◆ **DOCUMENT TEXT**:
....
While the importance of UGSs is well documented, the methods and tools used to evaluate their quality and health impacts remain fragmented and inconsistent [19,20]. Existing tools often focus on isolated dimensions, such as aesthetics or accessibility or greening ratio, without addressing the broader relationships between UGS characteristics and health impacts [21,22,23]. Knobel et al. (2019) conducted a review of multidimensional tools for assessing UGS quality, highlighting their potential but also the limitations in addressing public health implications comprehensively [19].
In parallel, advances in spatial analysis through Geographic Information Systems (GISs) have significantly enhanced the evaluation of UGS by enabling precise quantification of accessibility, vegetation structure, connectivity and user-experience metrics. For example, a recent GIS-based study in central China used buffer, gravity-model and cost-weighted distance methods to assess the service radius of park green space [24]. Similarly, a study in Italy applied GISs to compare different accessibility measures of public parks, highlighting the methodological implications of spatial choice [25]. Recent GIS-based frameworks have been used to assess how different types of greenery behave during heatwaves using indices such as NDVI, NDMI and land surface temperature (LST) in urban land parcels [26]. Moreover, research matching green space ecosystem service supply and urban population demand has demonstrated how GIS-driven metrics can support evidence-based urban planning for health and sustainability [27].
Together, these developments underscore that robust evaluation of UGS quality and health impacts requires not only on-site surveys and subjective measures, but also the integration of GIS and remote sensing tools to capture spatial patterns, equity of access, and functional performance across neighborhoods.
....
◆ **TASK TO CARRY OUT**:
According to the passage on urban green space evaluation, which indices have GIS-based frameworks used to assess how greenery behaves during heatwaves?

◆ **RECORDED INFORMATION**:
....
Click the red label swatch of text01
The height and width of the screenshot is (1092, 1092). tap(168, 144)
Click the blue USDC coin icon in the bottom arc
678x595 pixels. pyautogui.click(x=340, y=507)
....
◆ **SOLUTION FOR THIS EXERCISE**:
NDVI, NDMI and land surface temperature (LST).